Log control

Clovertech Forums Cloverleaf Log control

  • Creator
    Topic
  • #121729
    Jason Russell
    Participant

      So as we’re implementing our Cloverleaf, one of the things I’ve noticed they don’t really do well is log control. Most of their controls are size and number of files based, and there is no time-based controls. What we’re trying to do is keep logs for x number of days, then purge them. I’ve been whipping up a fairly straightforward TCL script that should do this, but I’ve noticed there are commands that are available “inside” the engine instance, and some that are only available “outside” of the engine instance. Let’s take a look at the current set up of the code (It’s not complete, so bear with me, still have quite a lot to flesh out, probably a lot that can be made to work easier/better):

      As a note, I have “Log History” enabled in each individual site, so it creates the “LogHistory” folder in the process folder, and dates them when the process restarts. I’m also wanting to add a DAILY cycle to this, then remove the older files.

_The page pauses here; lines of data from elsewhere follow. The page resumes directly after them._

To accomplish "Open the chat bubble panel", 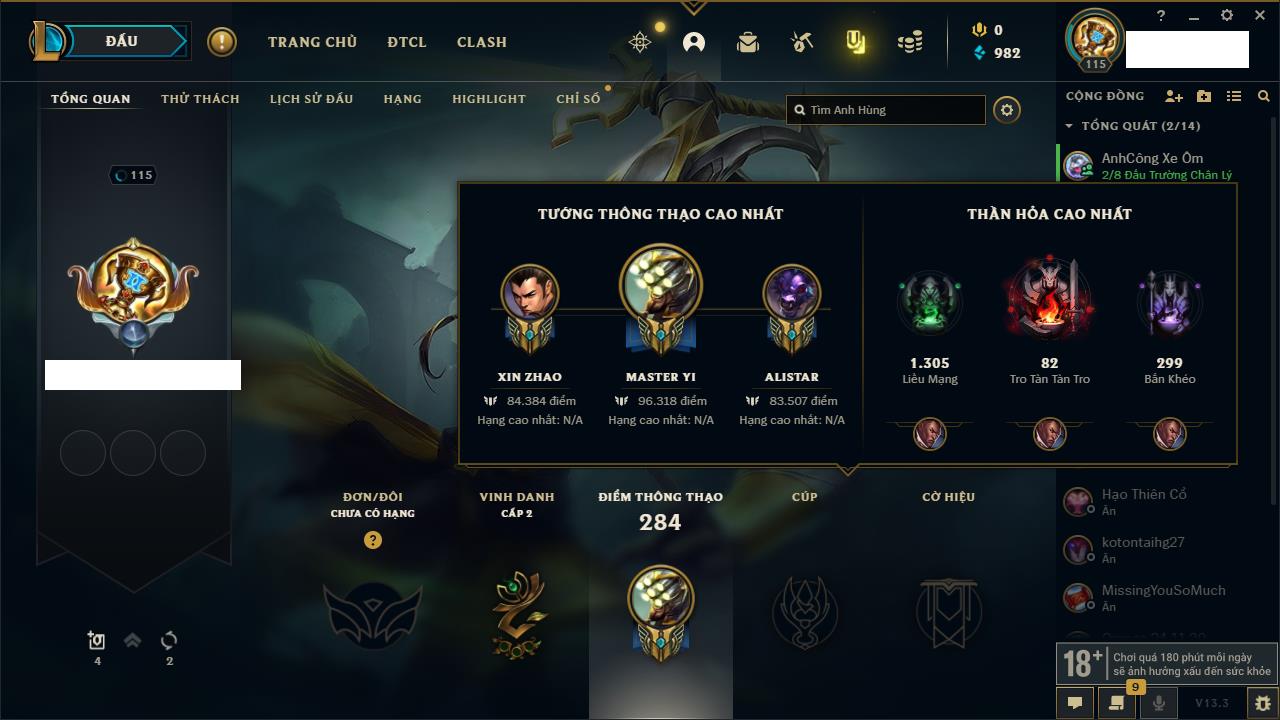I will [1075, 703].
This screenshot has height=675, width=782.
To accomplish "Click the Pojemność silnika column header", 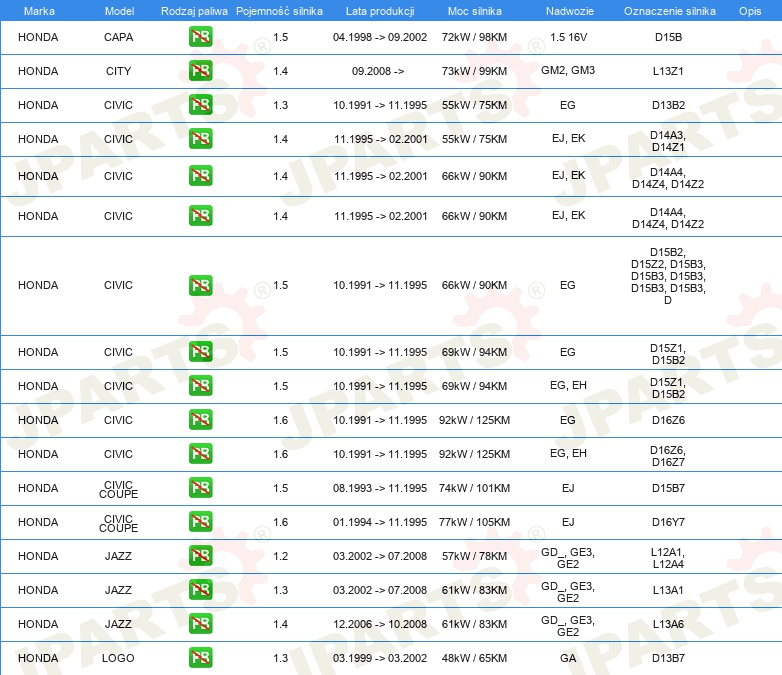I will [x=279, y=11].
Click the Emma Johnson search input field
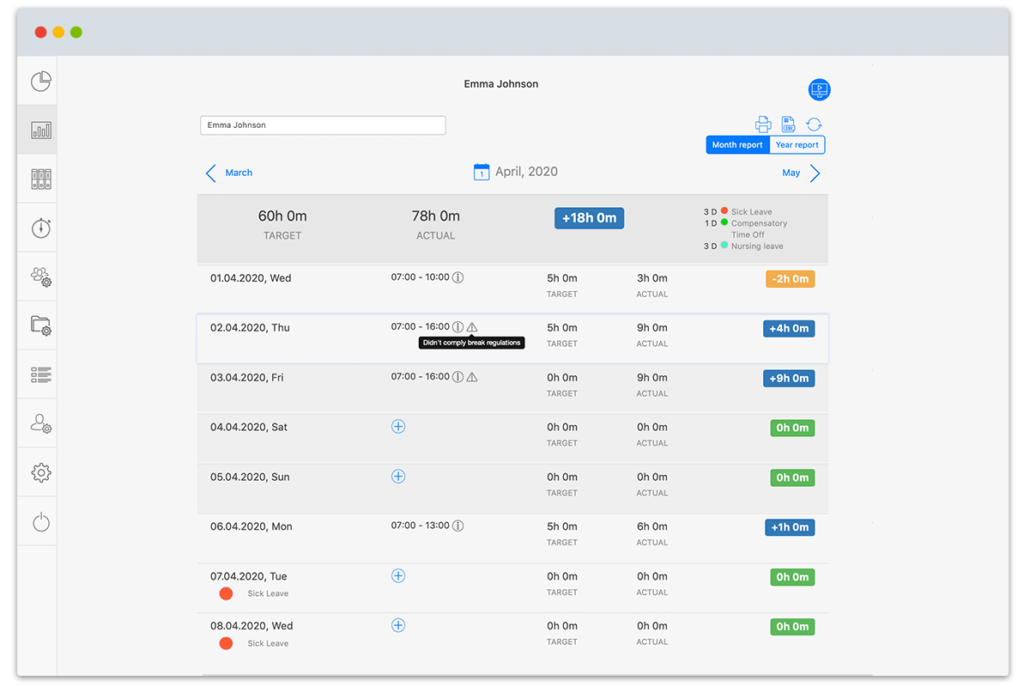The height and width of the screenshot is (687, 1030). point(322,124)
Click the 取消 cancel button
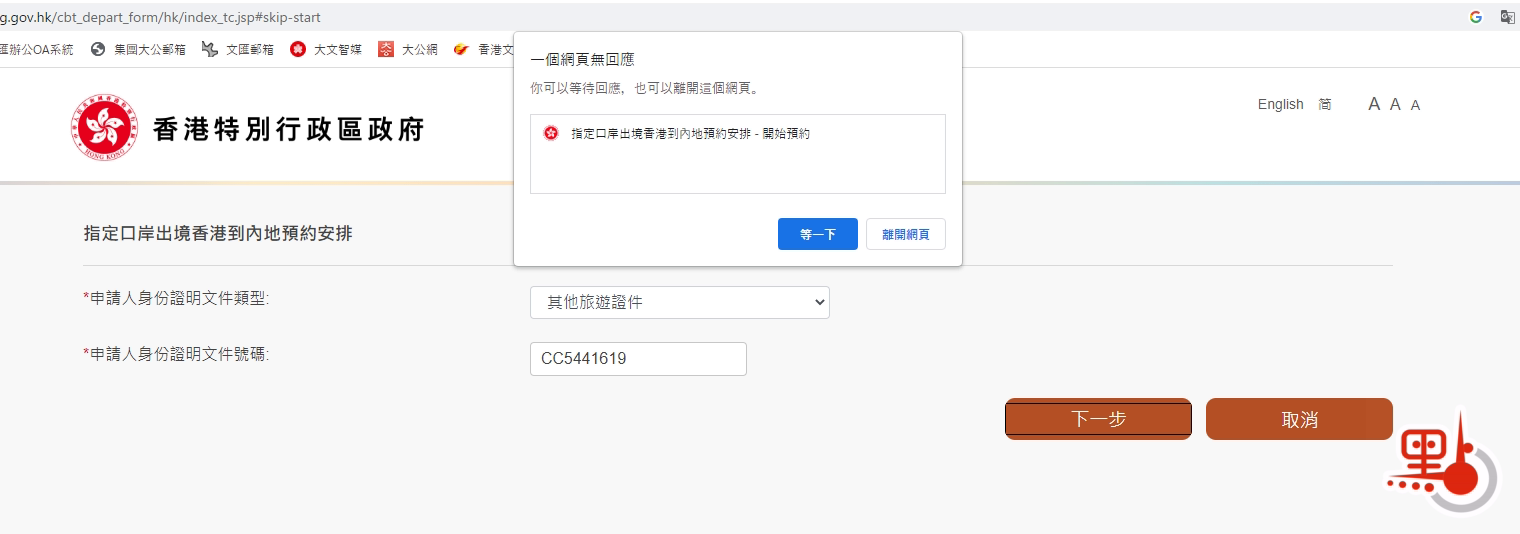The height and width of the screenshot is (534, 1520). (x=1299, y=419)
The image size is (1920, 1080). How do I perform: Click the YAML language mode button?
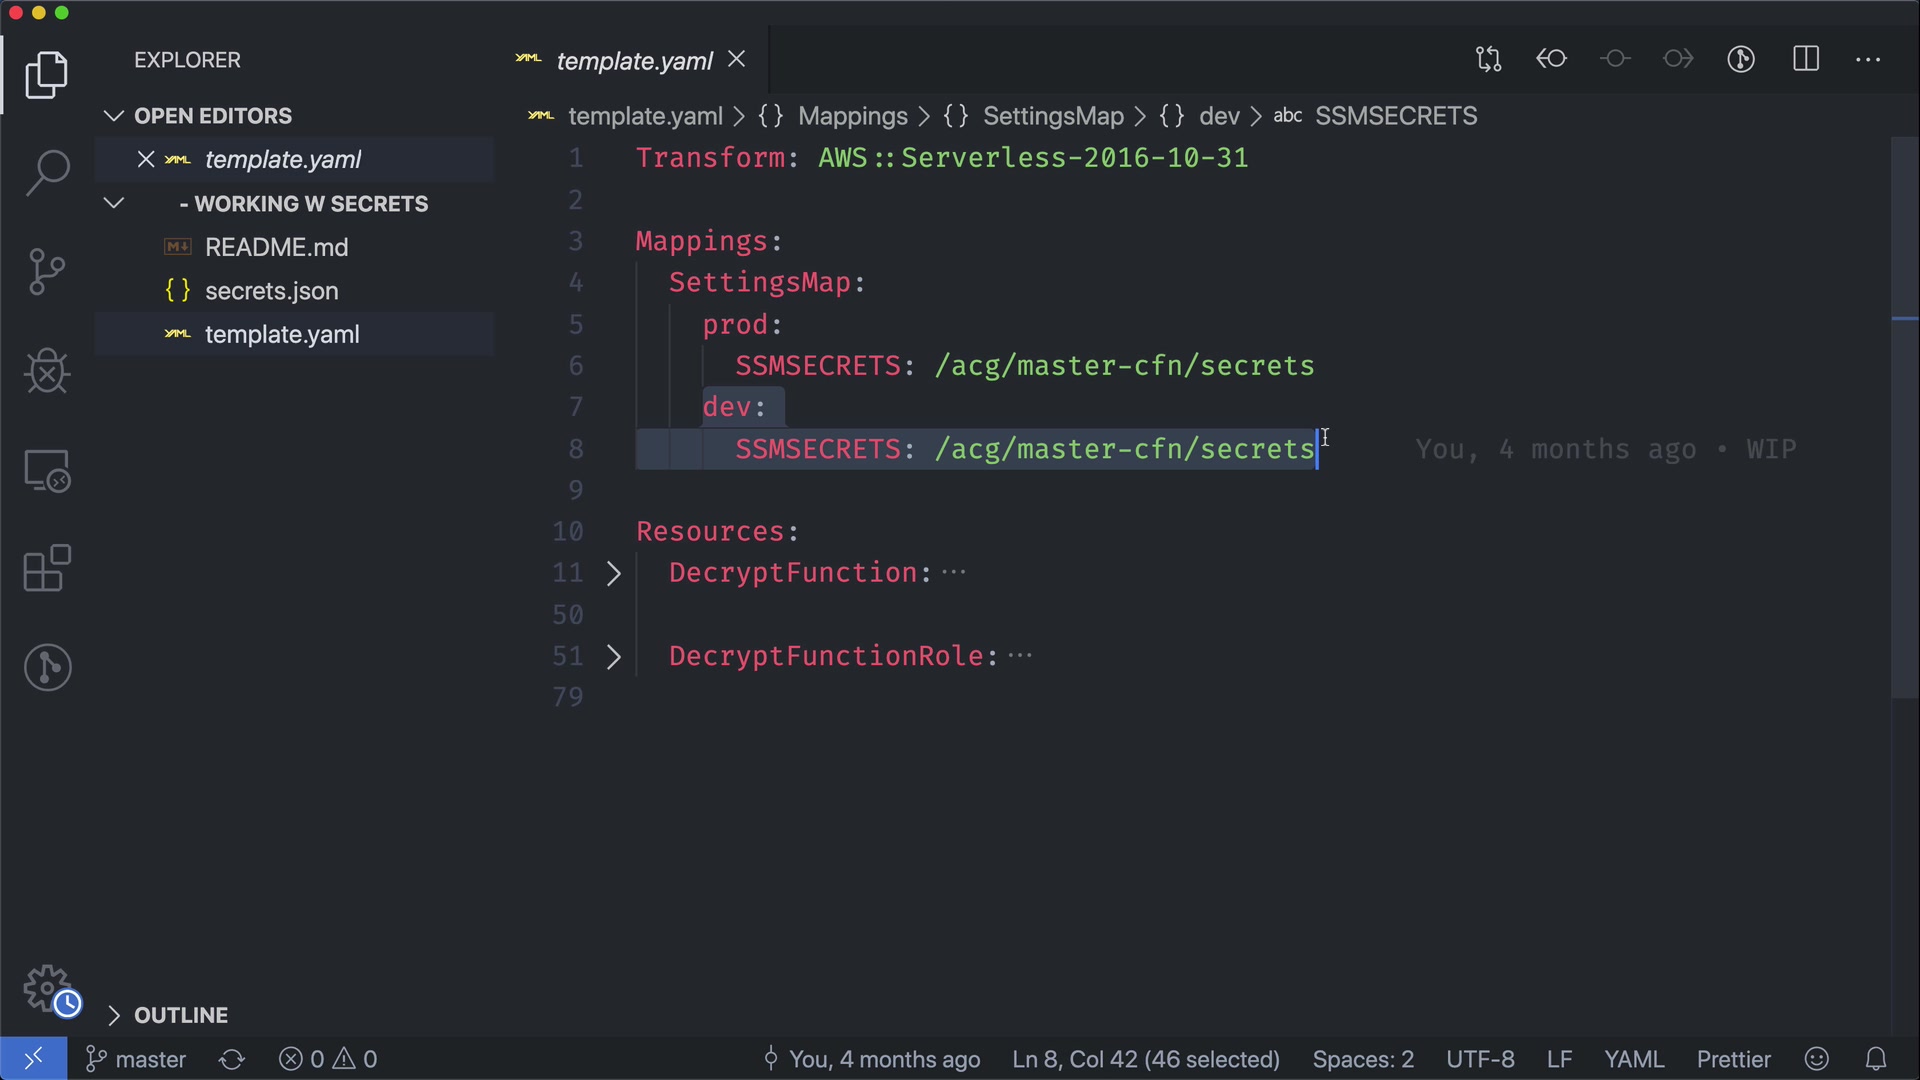point(1634,1059)
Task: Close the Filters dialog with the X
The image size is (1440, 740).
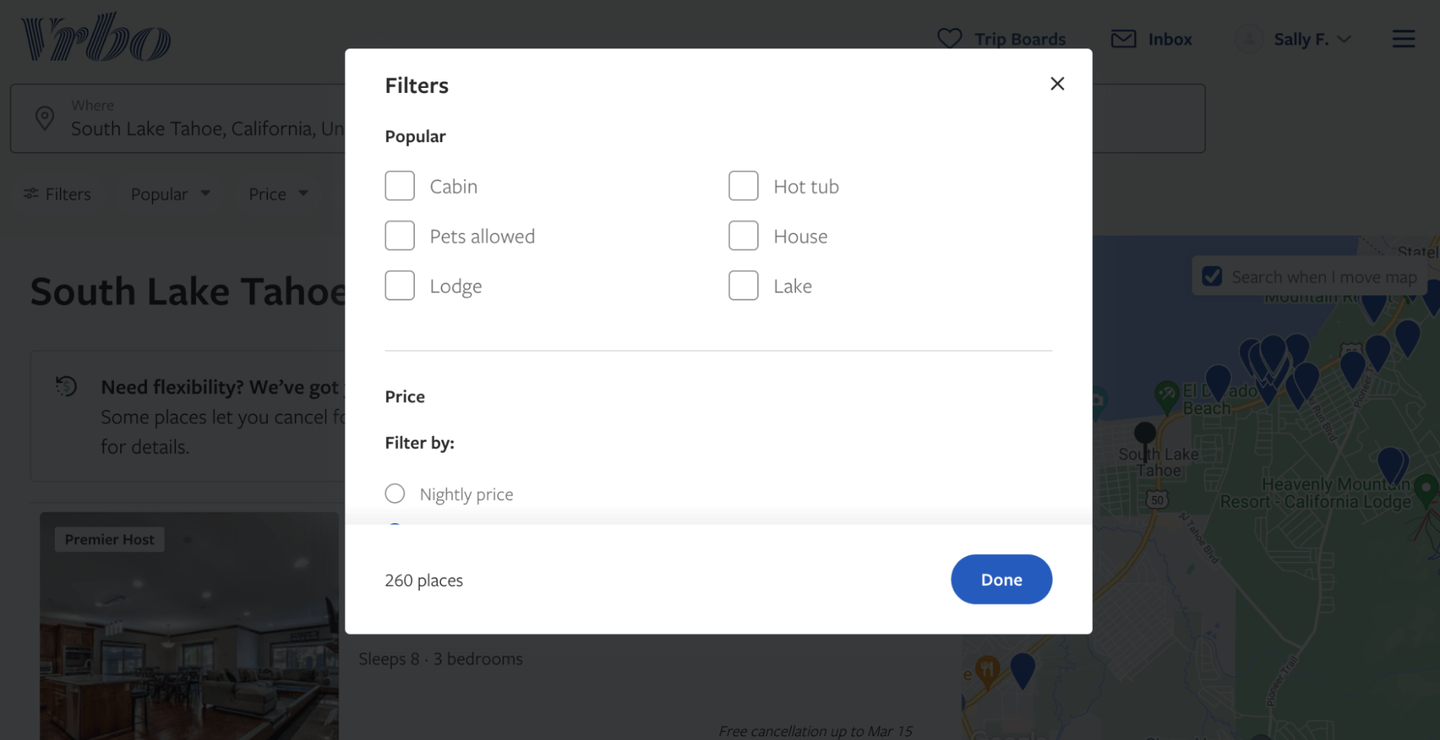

      [code]#TCL script to force all processes to cycle logs, then delete logs older than a set number of days.

      set clearDays 10
      set hciRoot ${::env(HCIROOT)}
      set servIniPort [open ${hciRoot}/server/server.ini]
      set servIniList [split [read $servIniPort] \n]
      #puts $servIniList
      close $servIniPort
      set environs [lsearch -regexp -inline $servIniList “^environs=”]
      #puts $environs
      set siteList [split [lindex [split $environs =] 1] “;”]
      #puts $siteList
      foreach sitePath $siteList {
      set site [lindex [split $sitePath /] end]
      exec [${hciRoot}/bin/hcisetenv -site $site]
      netconfig load ${sitePath}/NetConfig
      set procList [netcofig get process list]
      #puts “Process List: $procList”
      #foreach process $procList {
      #     puts “Will runn hcicmd -p $process -c \”.output_cycle\””
      #     #hcicmd -p $process -c “. output_cycle”
      #}
      #exec [find ${sitePath}/exec/processes -maxdepth 3 -mtime $clearDays -type f -name *.log]
      #exec [find ${sitePath}/exec/processes -maxdepth 3 -mtime $clearDays -type f -name *.err]
      }[/code]

      Essentially I’m trying to do the following:

      • Pull the server.ini to get a list of sites
      • Iterate of the list of sites
        • Get the processes from each site
        • Force the process to cycle the output log
      • remove the extra files

      So all of this is to say, I find it odd you can do certain things inside a TCL/Engine instance, and certain things outside of it. I would write this in bash, but I don’t want to keep calling a TCL script to do other things. Some of the things I’ve noticed you can NOT do “inside” of a TCL script: setsite (or call the hcisetenv directly). The main thing I’ve notice you can’t do “outside” of a TCL script is the really fun one I found: netconfig. I’m using ‘netconfig get process list’ and will probably start using other things from this as it’s become a pretty useful tool to get data from the NetConfig file itself.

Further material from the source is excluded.